TRADITIONEEL CHINESE GENEESKUNDE

China is een land waar de traditionele kennis omtrent de natuur en de geneeskunde duizenden jaren lang goed bewaard en voor het westen verborgen is gebleven. 

Het Chinese volk, altijd al groot in aantal, leefde dicht bij de aarde. Men ontwikkelde kennis op vele gebieden, in eerste instantie heel direct uit de natuur die men waarnam.

Door een zeer nauwkeurige observatie bereikte men een hoge graad van kennis en bewustzijn over de mens, de natuurverschijnselen en over de relatie tussen beide. Daaruit ontsproot ook de geneeskunde.

Vandaag de dag is deze kennis voor ons nog zeer waardevol.  Door technologische ontwikkelingen en specialisatie hebben wij in het westen het oog op het geheel soms verloren. We beschikken niet meer over een kader waarbinnen we de zieke of gezonde mens in een geheel kunnen plaatsen.

De Chinezen beschikken wel over dit kader en zijn in staat om zowel psychische, emotionele, fysieke, omgevings- en voorouderlijke factoren met elkaar in verband te brengen. Zij ontwikkelden een zeer concreet geneeskundig systeem met een eigen fysiologie en diagnostiek en verschillende behandelingsmethoden, waaronder acupunctuur. 

Het mensbeeld binnen deze Geneeskunst is holistisch, dat wil zeggen; de mens wordt als geheel gezien, lichaam en geest zijn niet van elkaar te scheiden en beïnvloeden elkaar voortdurend.

De begrippen Yin en Yang staan voor twee tegengestelde krachten, twee kanten van dezelfde levensenergie (ook Qi of Ki genoemd), die elkaar in evenwicht proberen te houden.

Ziekte wordt gezien als een verstoring van deze balans. Dit kan een tekort, een teveel of een stagnatie van één of beide tegenpolen zijn.

De levensenergie stroomt door het lichaam via een ingewikkeld stelsel van kanalen (meridianen), die elk weer in verbinding staan met het gelijknamige orgaan.

Op de meridianen liggen de zogenaamde acupunctuurpunten. Door naalden in deze punten te brengen wordt de stroom van Qi beïnvloed en blokkades opgeheven.

JAPANSE ACUPUNCTUUR

Japanse acupunctuur heeft veel overeenkomsten met Chinese acupunctuur zoals het gebruikmaken van meridianen en acupunctuurpunten. De werkwijze is echter verschillend.

Waar de Chinese acupuncturist naalden die in de huid zet, raakt de Japanse acupuncturist de huid licht aan of zet uiterst dunne naalden heel oppervlakkig. Een ander verschil is dat er in de Japanse Acupunctuur naast polsdiagnose ook buikdiagnose wordt gebruikt om een duidelijker beeld te krijgen op welk vlak er de meeste disbalans is. Ook wordt na een naaldtechniek direct de pols gevoeld om het effect te beoordelen en de behandeling bij te sturen waar nodig.

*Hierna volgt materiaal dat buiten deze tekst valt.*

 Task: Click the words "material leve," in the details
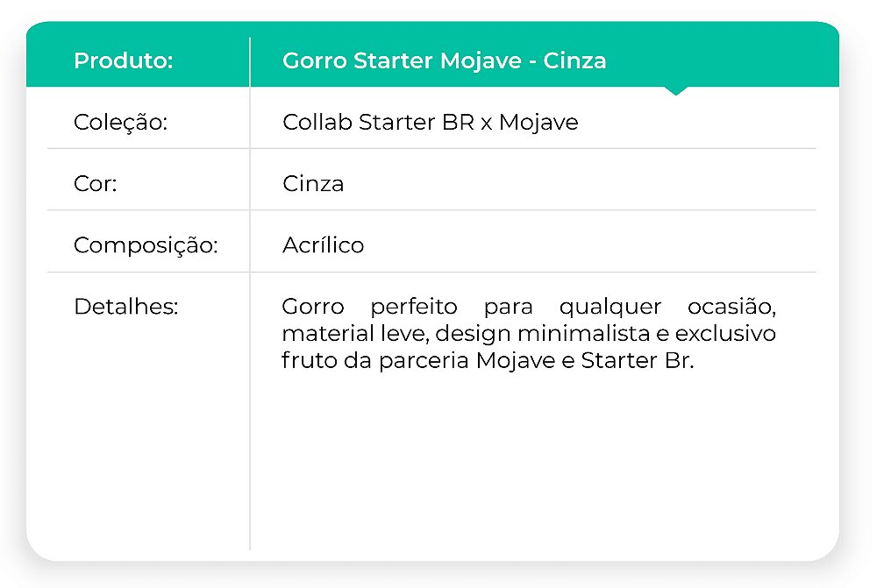tap(355, 334)
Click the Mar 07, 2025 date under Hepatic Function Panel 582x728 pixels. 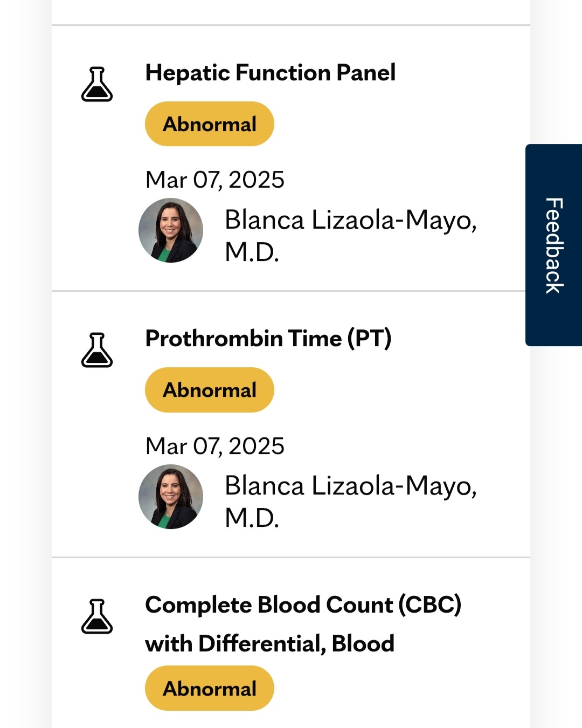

Binnen de Japanse acupunctuur heb ik mij gespecialiseerd in de Toyohari stijl en de shonishin (kinderacupunctuur)

De essentie van Toyohari (een vorm van meridiaan therapie) is het in balans brengen van de energie in de meridianen. Als het lichaam in balans is, is het gezond en in staat gezond te blijven.

Toyohari is ontwikkeld door een groep vooraanstaande blinde acupuncturisten. Door hun uitstekende sensitiviteit zijn hele specifieke technieken ontwikkeld die als kenmerk dragen: minder is meer.

De naalden gaan bij Toyohari niet of nauwelijks door de huid heen en blijven niet staan tijdens de behandeling, zoals gebruikelijk bij de Chinese stijlvormen. De behandeling is daarom zeer verfijnd en toepasbaar zonder enige pijn. Door de grote mate van nauwkeurigheid van de technieken kan met subtiele prikkels toch maximaal resultaat worden verkregen.